Why is it so hard to find a cure for an autoimmune illness?
The major difficulty for scientists is that no one is exactly sure of the root cause of autoimmune disease.
Our immune systems are immensely complex, made up of a vast range of cells, tissues and organs which co-operate together as the human bodies’ own army. When fully operational, the army works by stimulating an immune response in the event of an attack by an unknown particle. Some cells scour the body to look for the site of the breach, others act as beacons to signal their ‘killer’ peers which subsequently rush to the site of infection to engulf and destroy the imposter.
Scientists know that in autoimmune conditions, the army becomes infiltrated with cells that can’t recognise the difference between human and foreign particles and research has proved that these cells simply attack everything that comes in their path. But where these cells come from and why they appear remains a mystery.
The levels of prevalence in different populations give some clue as to what could be behind the problems. Women are more likely to be inflicted with an autoimmune condition than men are, while some illnesses affect more African-American and Hispanic people than Caucasians. Certain autoimmune diseases, such as multiple sclerosis and lupus, run in families, which suggests a genetic trigger.
Meanwhile, a rising incidence of autoimmune illnesses, particularly in wealthy countries, makes scientists think that the ‘western diet’ might play a role. Eating processed foods which are high in fat and sugar has been linked to inflammation, which might set off an unwanted immune response. Chemicals or solvents could also be involved.
There are also fears that modern humans have damaged immune systems caused by excessive use of hygiene products. Vaccinations, antibacterial soaps and strong medicines mean our immune systems are less important in fighting off disease and infection than they used to be. Perhaps our cells are beginning to forget which particles are good and which are bad.
But research scientists keep ploughing away, while pharma companies are willing to spend big on promising new therapies. In July last year, Eli Lilly (US:LLY) invested $400m into San Francisco biotech group Nektar Therapeutics, which has produced a chemical that binds to yet another new inflammatory protein. In January, Celgene bought a company for $300m that has a similar drug in the early stages of development.

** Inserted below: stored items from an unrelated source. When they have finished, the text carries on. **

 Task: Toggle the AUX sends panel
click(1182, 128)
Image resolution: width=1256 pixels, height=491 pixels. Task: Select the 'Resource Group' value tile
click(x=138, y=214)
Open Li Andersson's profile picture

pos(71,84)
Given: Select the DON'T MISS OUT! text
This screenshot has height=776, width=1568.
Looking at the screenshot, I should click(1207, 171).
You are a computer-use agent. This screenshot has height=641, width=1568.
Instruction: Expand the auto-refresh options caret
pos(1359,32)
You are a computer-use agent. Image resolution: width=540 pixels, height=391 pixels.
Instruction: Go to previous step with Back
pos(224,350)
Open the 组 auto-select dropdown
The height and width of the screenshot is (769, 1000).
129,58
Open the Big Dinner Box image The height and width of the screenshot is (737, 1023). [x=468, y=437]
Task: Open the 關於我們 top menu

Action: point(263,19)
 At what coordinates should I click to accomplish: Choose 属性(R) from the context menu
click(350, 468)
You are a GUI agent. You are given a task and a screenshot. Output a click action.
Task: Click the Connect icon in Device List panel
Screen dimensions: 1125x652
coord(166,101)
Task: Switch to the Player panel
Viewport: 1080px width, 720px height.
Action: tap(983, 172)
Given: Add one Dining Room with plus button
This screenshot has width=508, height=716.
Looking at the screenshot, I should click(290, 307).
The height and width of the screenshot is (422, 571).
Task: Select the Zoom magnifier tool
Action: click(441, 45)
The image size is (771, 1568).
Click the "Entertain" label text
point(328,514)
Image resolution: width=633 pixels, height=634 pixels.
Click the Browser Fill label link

Other researchers are investigating possible cell therapies. This includes genetic re-engineering of human immune cells in a lab to help them recognise the molecules that are provoking an autoimmune response. But progress is slow while the molecules are not fully understood.
The most promising development came out of the University of California in late 2017. Scientists there had been working to target Toll Like Receptor 8 – a protein that could be the root cause of autoimmune illness, rather than merely a symptom trigger – and think they may have found a molecule that could halt its influence in autoimmune disease. “Before, people were trying to close the open door to shut autoimmune illness down”, said Hang Hubert Yin, lead scientist in the study. “We found the key to lock the door from the inside so it never opens.”